Rabbi Lord Jonathan Sacks z”l explains that Miriam was one of the most important figures in Moshe Rabbeinu’s life, and as the Midrash notes, it was in her merit that Bnei Yisrael had water until now. Miriam’s loss was a colossal blow to the people, and in particular to their leader, Moshe. On his level, to which we cannot fully relate, Moshe’s grief over the loss of his sister must have been devastating. To some degree, Moshe owed Miriam his very life – twice! Once, as a result of her advocating that their parents stay together, and the second time, due to her watching over him when his mother placed him in the Nile river as a baby. Parallel to Moshe and the men, Miriam led the women in song when they crossed the Yam Suf. She looked out for Moshe and cared about his spiritual wellbeing, as evidenced by her discussing his marriage with their brother Aharon, for which she was punished with Tzoraas. Losing Miriam was a tragedy for all of Bnei Yisrael, but especially for her brother, Moshe.

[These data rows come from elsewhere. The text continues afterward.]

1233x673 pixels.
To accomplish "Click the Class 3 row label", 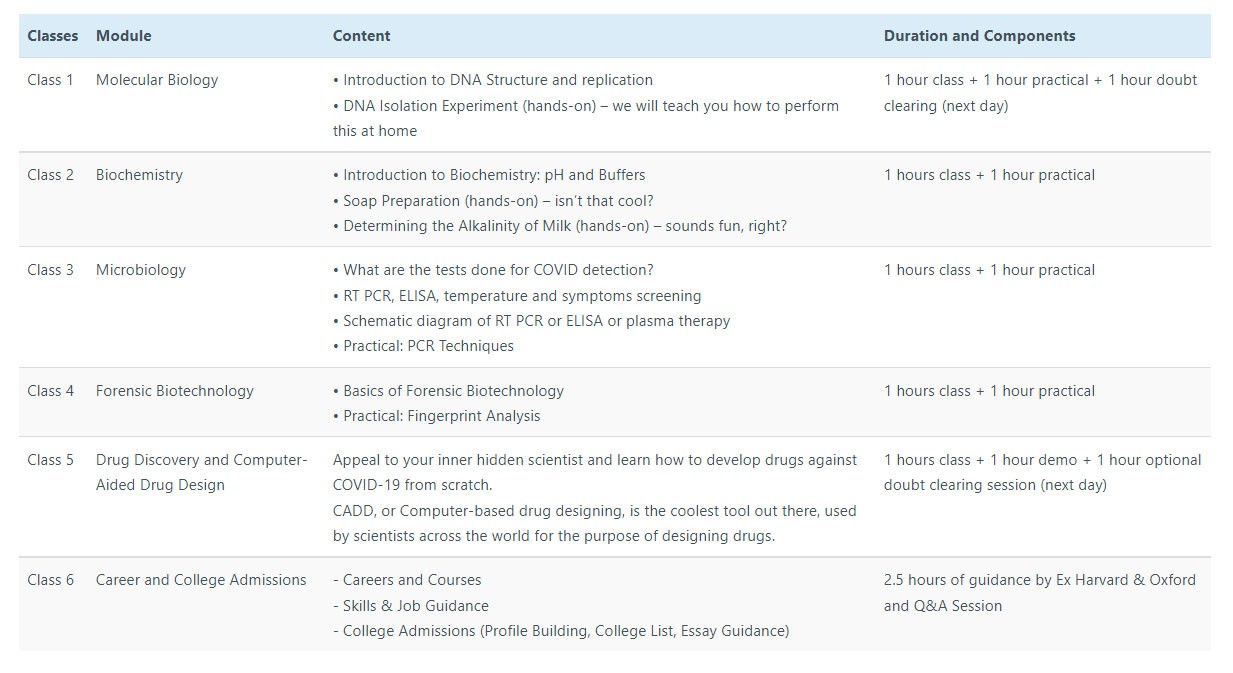I will [50, 270].
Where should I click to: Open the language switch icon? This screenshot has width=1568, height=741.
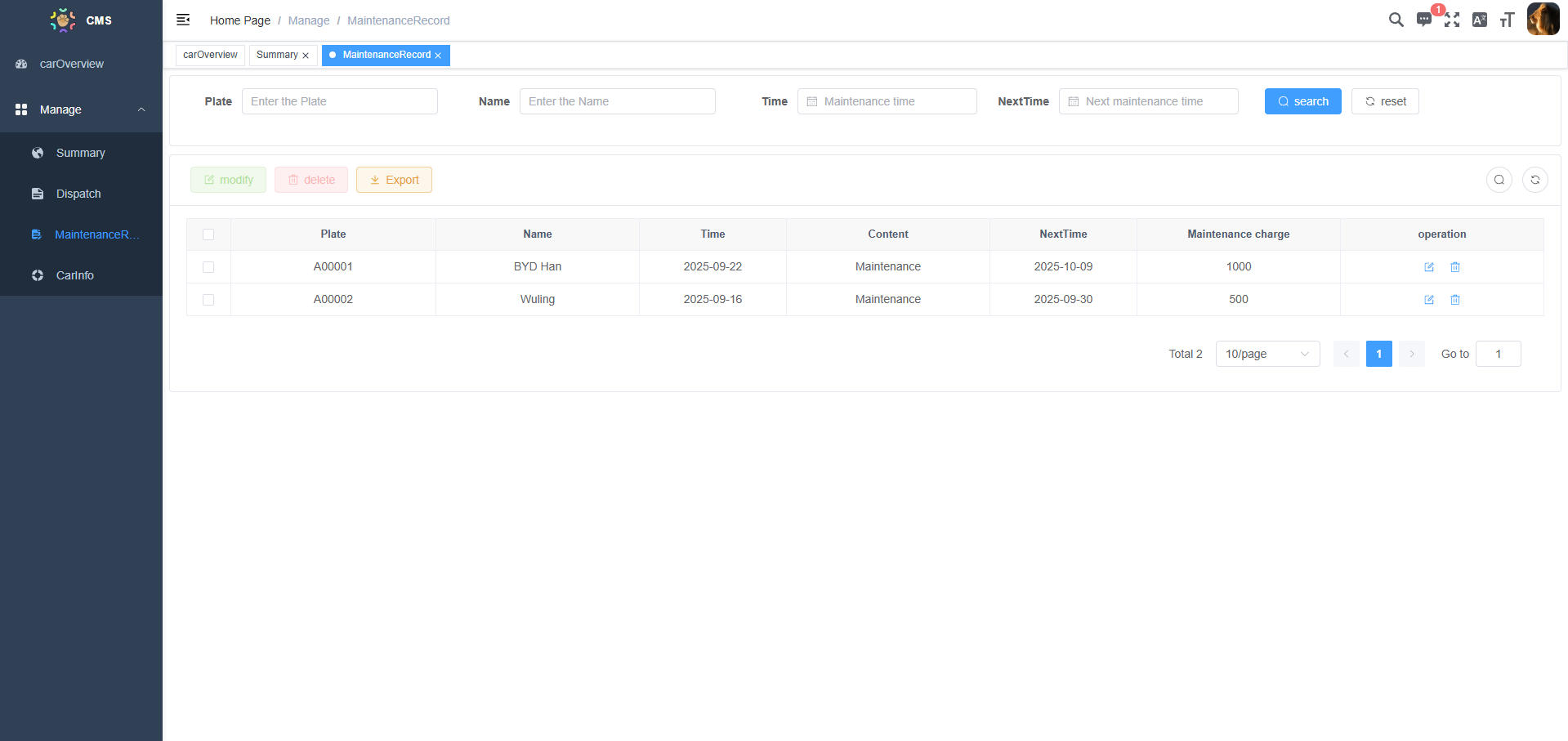1479,20
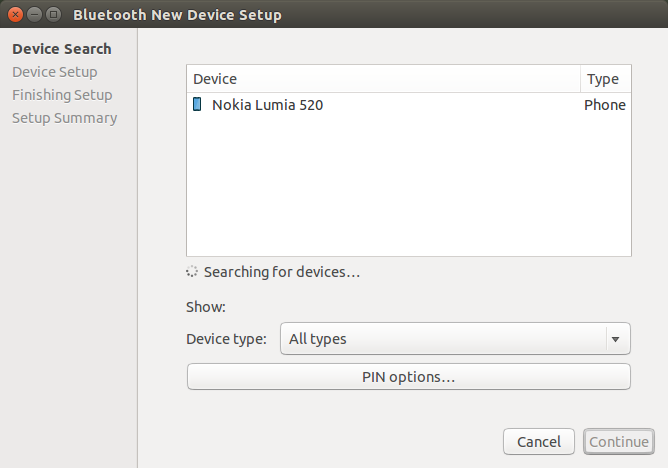Maximize the Bluetooth setup window
This screenshot has height=468, width=668.
click(x=53, y=15)
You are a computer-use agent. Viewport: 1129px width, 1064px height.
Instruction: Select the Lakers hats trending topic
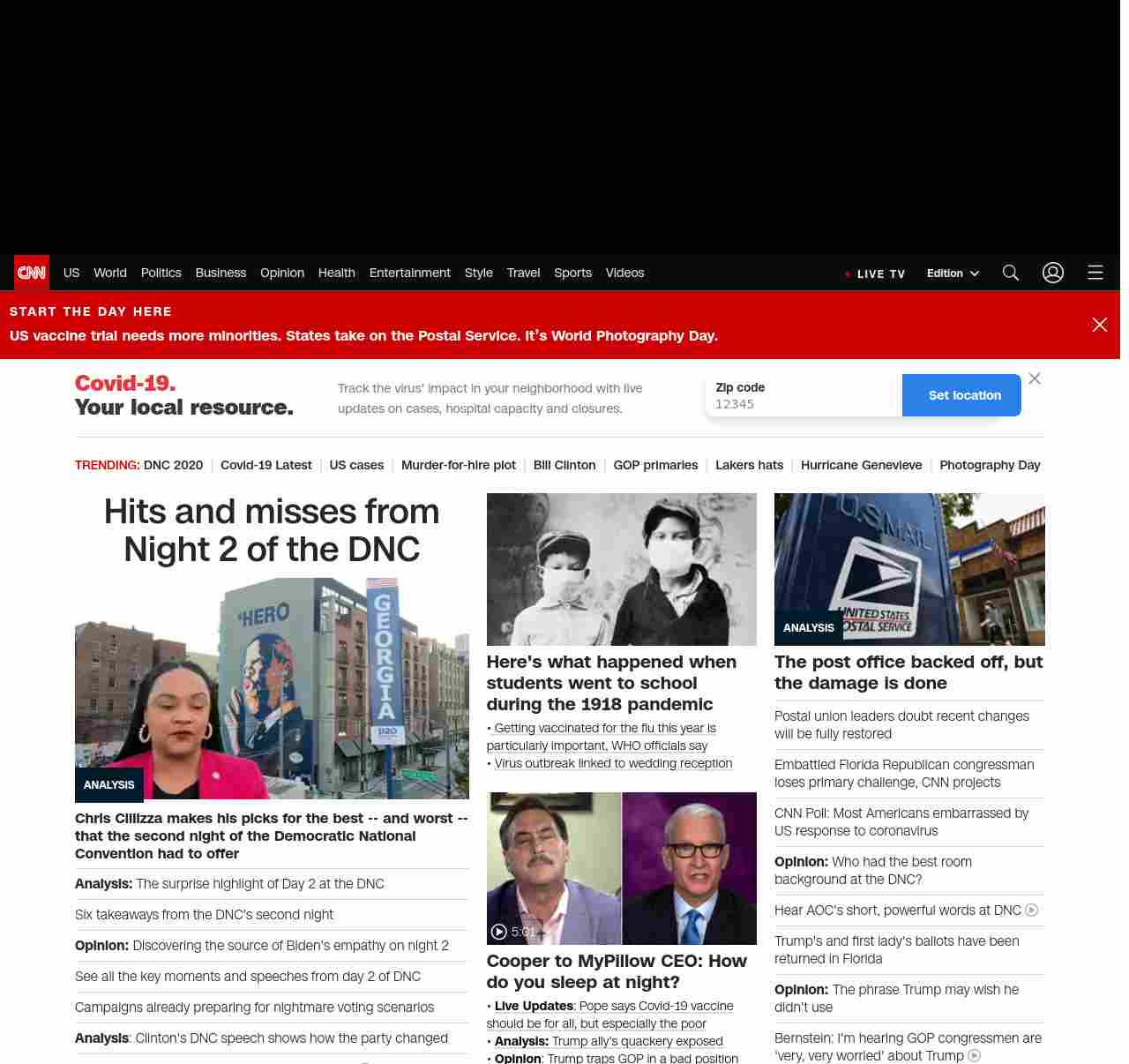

As such, the people were more vulnerable to their own emotions of fear, and more hyper-aware of their own mortality in the wake of Miriam’s death. Furthermore, as R’ Sacks explains, Moshe’s grief could very well have rendered him more vulnerable to anger, despite the fact that he rarely displayed susceptibility to his emotions in such a manner. Grief is among the most powerful forces in this world. Loss upends our sense of reality and can make us feel small and vulnerable. When we are grieving, we are far more susceptible to other negative emotions, and it is understandable if we find ourselves far less able to respond well to stress. Knowing the things that predispose us to certain emotions or behaviors is the first step in buffering ourselves against them.
Though we exist on an entirely different spiritual plane than these giants, it is still possible to derive crucial lessons from this story. It is imperative that we become more familiar with our own vulnerability factors, those things that render us more susceptible to anger, hostility, or losing control of ourselves in the ways we are trying to avoid. This week, let us be mindful of these factors for ourselves, and attempt to identify the things that make us more likely to struggle with our emotions and behaviors. Hopefully, in identifying these vulnerability factors, we can buffer ourselves against the stressors that life may throw our way.